As California grapples with devastating wildfires, communities rally to protect lives and property. Unfortunately, these disasters also serve as fertile ground for cybercriminals seeking to exploit chaos and uncertainty. The Veriti Research team has identified alarming trends in phishing scams linked to the ongoing disaster, highlighting the need for heightened cybersecurity awareness during these vulnerable times.

Key Findings from Veriti Research

1. Emergence of Suspicious Domains In just 72 hours, Veriti Research identified multiple newly registered domains linked to the California fires. These domains include:

• malibu-fire[.]com
• fire-relief[.]com
• Calfirerestoration[.]store
• fire-evacuation-service[.]com
• Lacountyfirerebuildpermits[.]com
• Pacificpalisadesrecovery[.]com
• boca-on-fire[.]com
• palisades-fire[.]com
• palisadesfirecoverage[.]com

We can see in the above list few topics that might be use by the attackers: California Restoration, Re-build Permits, Fire coverage and more.

These domains exhibit patterns typical of phishing campaigns. Some aim to mimic official services like fire evacuation assistance, while others target specific localities, such as Malibu and Pacific Palisades. Early indications suggest these sites are being prepared to host fraudulent activities, including phishing attacks, fake donation requests, and malicious downloads.

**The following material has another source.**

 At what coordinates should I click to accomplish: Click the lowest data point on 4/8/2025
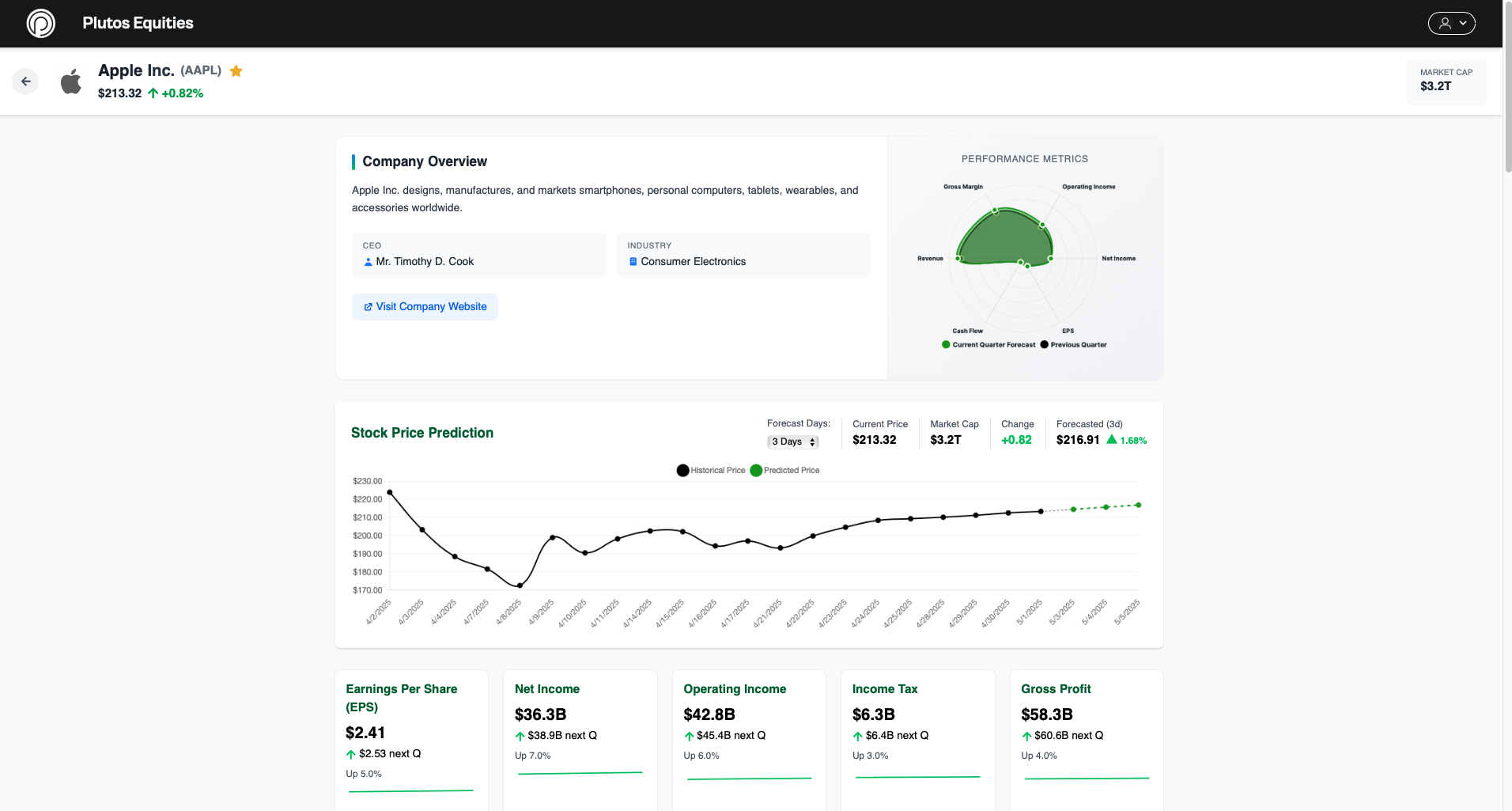click(520, 586)
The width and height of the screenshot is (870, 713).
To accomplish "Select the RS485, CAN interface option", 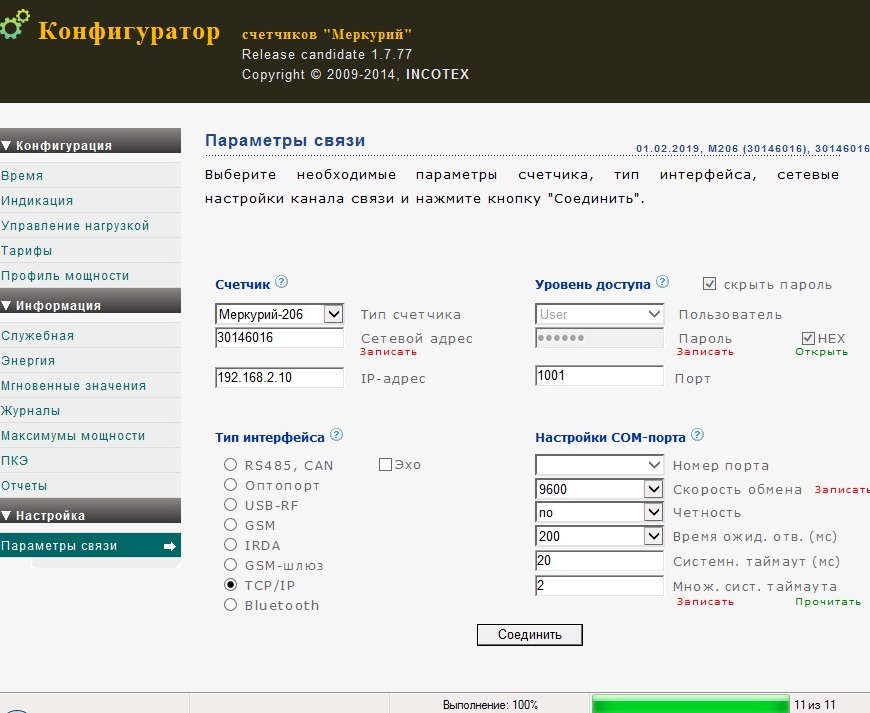I will 230,465.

2. Tactics Used by Hackers Hackers often capitalize on disaster-related fears and uncertainties. In this case, they are:

• Registering domains with names that resemble legitimate services or agencies.
• Using these domains to distribute phishing emails, urging users to click on fraudulent links.
• Employing social engineering techniques to create a sense of urgency, such as fake donation drives or critical safety alerts.

One example is a subdomain suggesting a phishing attempt designed to lure victims under the guise of fire-related assistance. Such tactics prey on people’s goodwill and desire to support recovery efforts.

Veriti’s research has not yet identified email campaigns utilizing these phishing domains. However, we are monitoring them daily to ensure timely reporting.

Hackers understand that individuals in or near affected areas are more likely to interact with what seems like a relevant resource, making these attacks more effective.

The California wildfires underscore the dual tragedy of natural disasters and cyber exploitation. As hackers continue to refine their techniques, awareness and vigilance are critical in preventing against their attacks. By understanding the methods and tools used by cybercriminals, individuals and organizations can take proactive steps to minimize the risks. 

The Veriti Research team remains committed to uncovering and neutralizing such threats, empowering communities to focus on recovery without the added burden of cybercrime.